No, the critics weren’t kind to Madonna, who opened in ”Up for Grabs” on May 23. A scribe for the Times of London compared her performance as a cagey art dealer to her plain costumes (”pale, wan, and lacking in colour”). But the nine-week run is sold out and fetching at least 10 times the sticker price (up to $55) for scalpers. (Who needs acting chops when the script has lesbian smooches and Madonna manning a large sex toy?)
At the after-show party at Asia de Cuba, some 300 guests drank passion fruit cocktails, scarfed sushi, and whispered about the star’s failure to project her voice. Madge herself was shielded from such criticism, perching with friends like fashionista Stella McCartney in a raised VIP area. Later Gwyneth Paltrow, drawing raves for her work in the drama ”Proof,” rushed over from her show to chow down with Madonna and husband Guy Ritchie at designer Donatella Versace’s post-party dinner at Italian eatery San Lorenzo. Madonna’s speech thanking Grabs’ cast and crew reportedly drew rapturous applause from guests including Sting and designer Tom Ford.
Madonna and Paltrow haven’t been the only U.S. stars living large in London. Matt Damon recently took over for ”Star Wars”’ Hayden Christensen in 1980s-Manhattan-set ”This Is Our Youth.” ”The Bourne Identity” star, currently off the boards to promote the spy flick but expected to return this summer, was hailed as a natural. Hollywood’s presence has created a stir in a world accustomed to a dire diet of Andrew Lloyd Webber musicals and earnest samizdats. ”These stars have had a cataclysmic effect in terms of putting bums on seats,” says Matt Wolf, Variety’s London theater critic. ”May is usually sluggish, and they’ve perked it up.”
The stars’ offstage antics have also proved buzz-worthy, despite the fact that Damon and his castmates were asked to forswear the London party scene and save their energy for the intense drama. The Material Girl’s comings and goings at the Wyndham Theatre’s back door have become a pilgrimage for the paparazzi. And Paltrow – much photographed in way-casual duds – has inspired a lexicographical addition: Dressing down is now known as ”doing a Gwynnie.”
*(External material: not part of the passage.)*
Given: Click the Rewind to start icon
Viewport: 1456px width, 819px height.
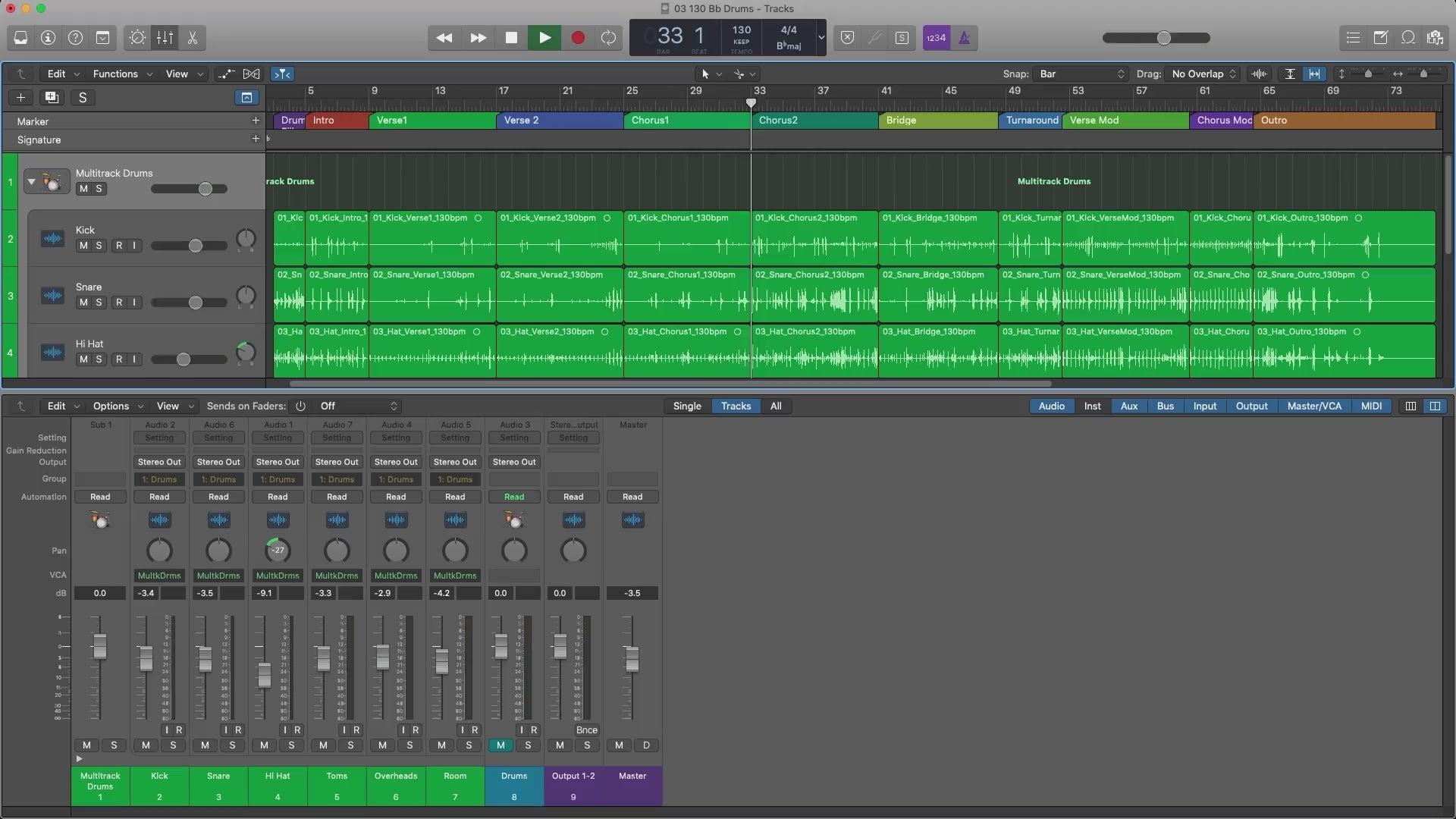Looking at the screenshot, I should [x=444, y=38].
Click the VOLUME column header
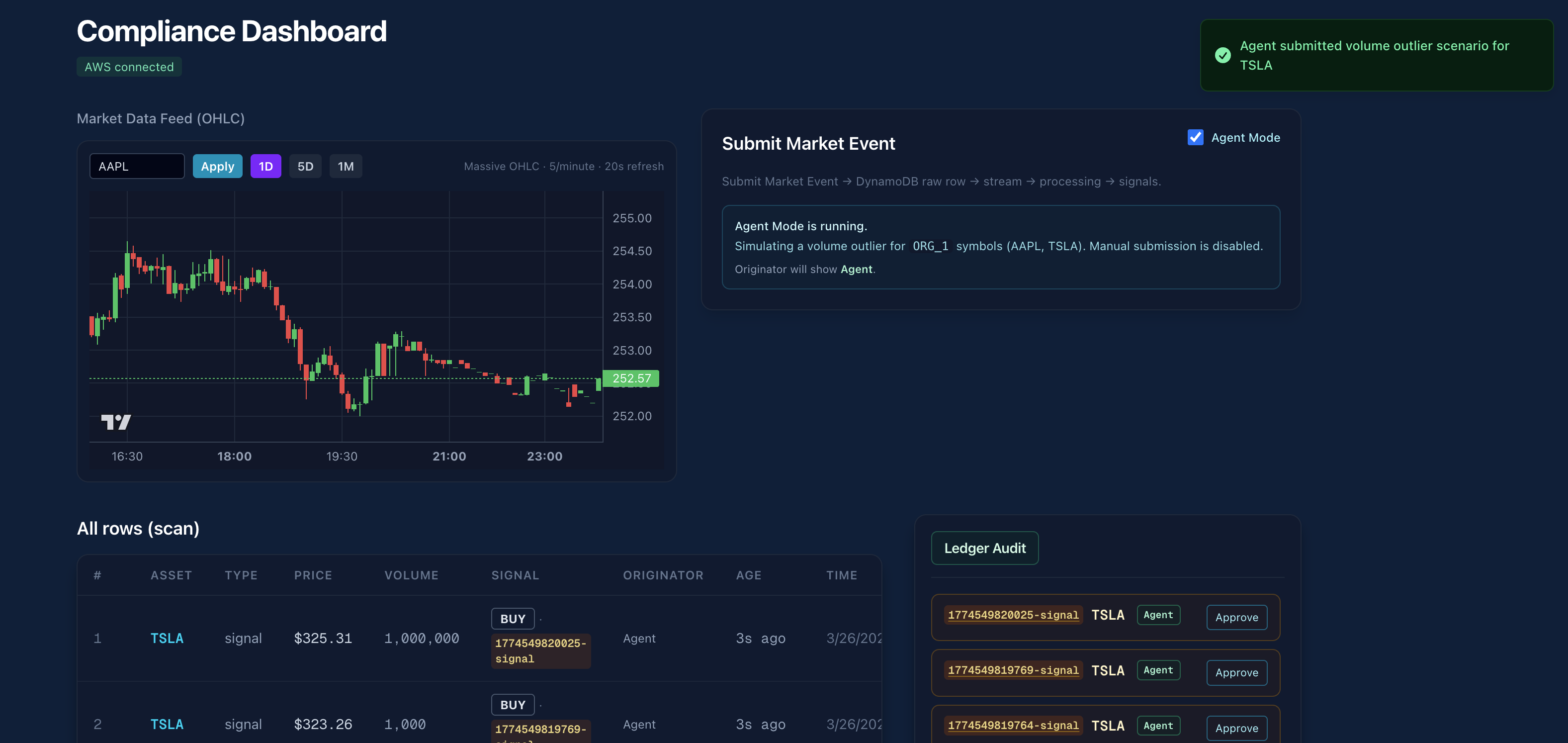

So what draws the stars to the West End? ”It’s the heritage, it’s the tradition,” says Madonna’s ”Up for Grabs” costar Michael Lerner. BBC cultural commentator Mark Lawson says the celebs have something to prove to themselves: ”Can they hold their own with a London audience?” Regardless, it seems that doing Brit theater is becoming a rite of passage, says Grabs’ Aussie scribe, David Williamson. ”Film actors still feel stage acting is the ultimate test,” he says. ”There’s no editor, and you don’t have the luxury of retakes. The challenge makes the adrenaline run.”
And turns out it’s bloody good fun. Madonna hubby Ritchie told local reporters: ”I’m so pleased with my missus. People will slag her off for it, but who cares? It’s something she really wanted to do, and she’s enjoying every minute of it.”